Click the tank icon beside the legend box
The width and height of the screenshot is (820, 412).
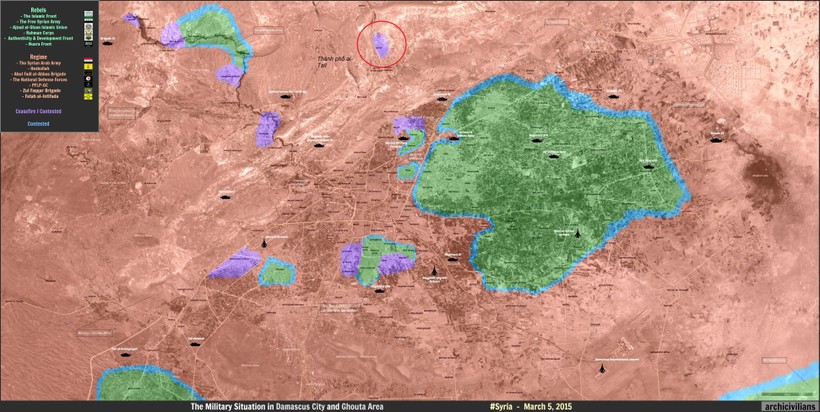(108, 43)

--

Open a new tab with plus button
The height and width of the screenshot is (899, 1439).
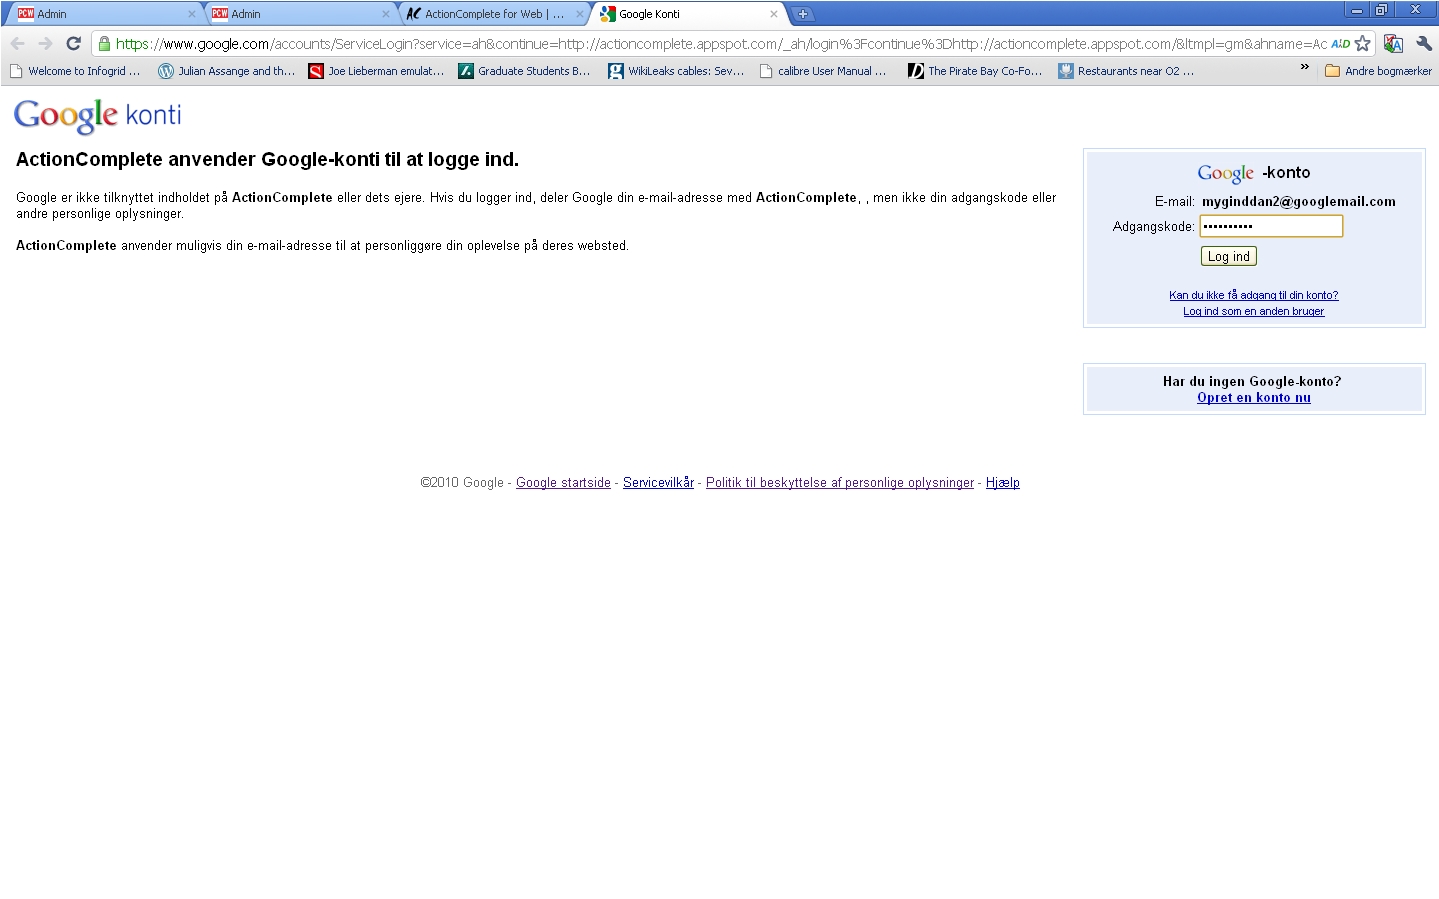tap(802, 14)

==

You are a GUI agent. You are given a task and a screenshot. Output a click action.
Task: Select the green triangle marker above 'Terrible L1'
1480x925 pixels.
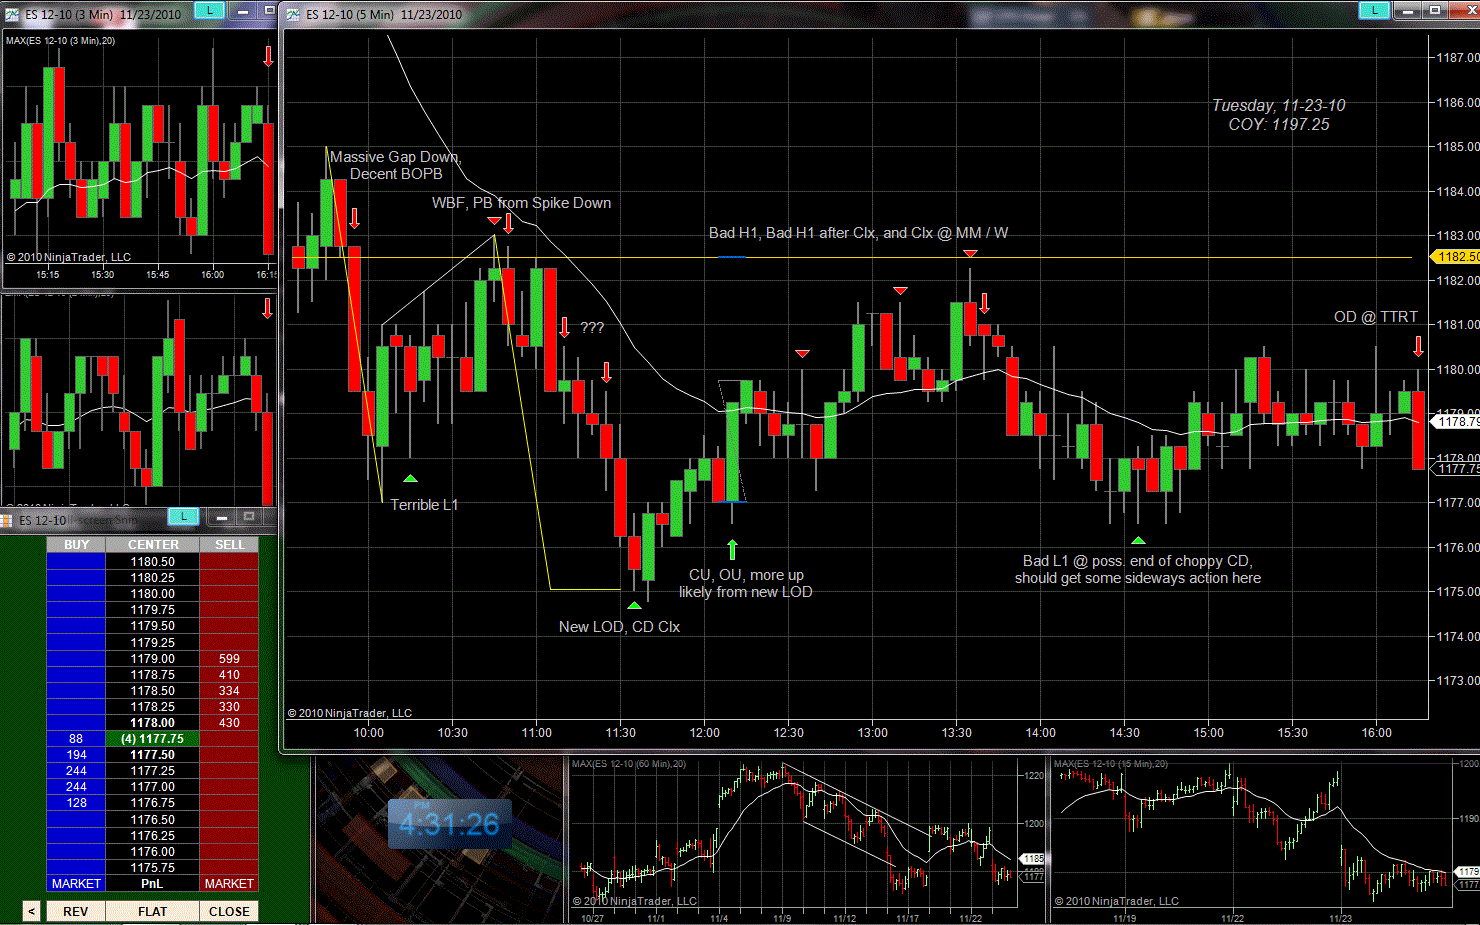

**Work request:** For this exercise, please output exactly the lines above starting at the line with "Task: Select the" and ending at the line with "1480x925 pixels.", ends included.

**Answer to this exercise:**
Task: Select the green triangle marker above 'Terrible L1'
1480x925 pixels.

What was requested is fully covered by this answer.